+++ Fragmento seleccionado
El matrimonio moderno: uno para la casa, otro para viajar
¿Cómo saber cuándo ya estás casado de verdad con alguien? Una forma fácil de saberlo es ver si discutes mucho con esa persona.
Por: Claire Dederer
Victoria y yo recorríamos el bulevar Lincoln en auto una mañana soleada. Al salir de Santa Mónica, California, donde habíamos estado vacacionando, sentíamos la brisa del mar en el aire. Habíamos estado juntas durante tres días seguidos, bebiendo durante el día, observando arte y caminando por la ciudad. Nos había dolido el estómago de tanto reírnos, como si hubiéramos hecho pilates durante horas, cosa que francamente no habíamos hecho.
Vic le subió al volumen cuando sonaba “I Love L. A.” de Randy Newman, una canción que fingíamos amar con ironía, pero que en realidad solo nos encantaba. Nos sentíamos felices pero nostálgicas. Un viaje más acababa de terminar y nos dirigíamos al aeropuerto, llegaríamos unas dos horas antes del vuelo, que, en mi opinión, es cuando la gente decente llega a la terminal.
Para Victoria, ese itinerario de viaje es el de una lunática.
Nos detuvimos en otro semáforo en rojo y comencé a ponerme nerviosa. Para ser honesta, yo me habría ido al aeropuerto un poco más temprano.
Manifesté mi queja a Vic, quien contestó: “Estás loca”.
Como para hacer énfasis en que ella tenía razón, se detuvo en una gasolinera a llenar el tanque del auto rentado. Cuando terminó de cargar gasolina, se dirigió hacia el minisúper para comprar una botella de agua. Parecía estar buscando qué comprar, como si se tratara de un sábado sin nada que hacer en el mercado local. Yo estaba a punto de perder la cordura. Regresó al auto, ondeando la botella alegremente y entró con una lentitud aparatosa y molesta.
++++++
_Consigna_
Contesta con datos del fragmento:
1. ¿Cuántos días seguidos habían pasado juntas Victoria y la narradora?
2. ¿Qué canción sonaba cuando Vic subió el volumen?
3. ¿Qué compró Vic en el minisúper?
El listado no guarda relación alguna con el fragmento.
+++ Contenido del listado
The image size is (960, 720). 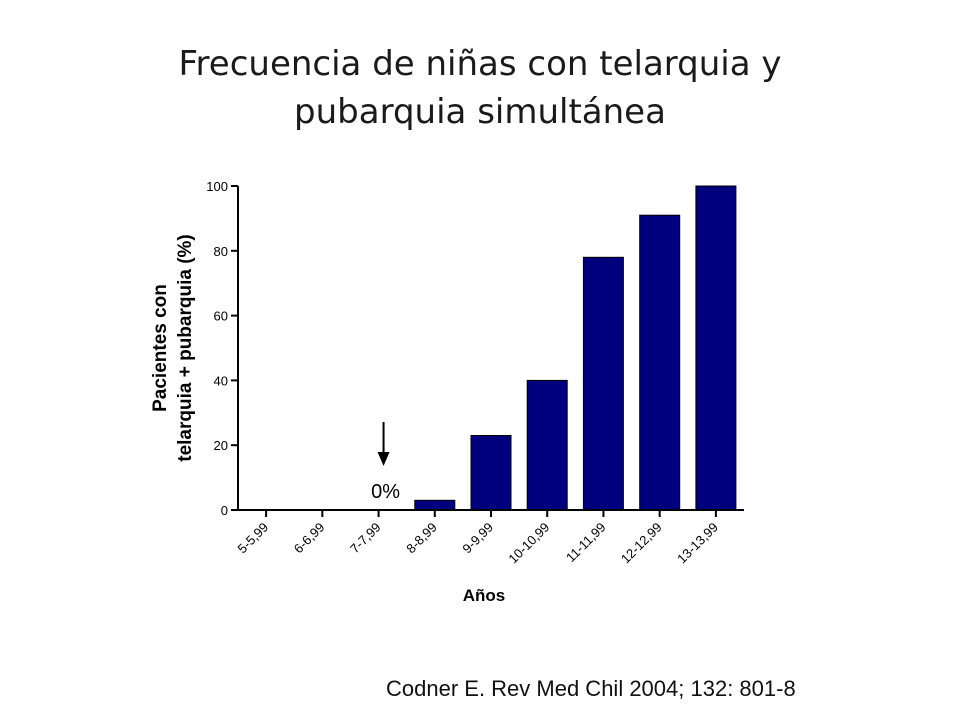 I want to click on y-tick-label-40: 40, so click(x=221, y=380).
++++++
_Espacio de respuesta_
1. Tres días seguidos.
2. "I Love L. A." de Randy Newman.
3. Una botella de agua.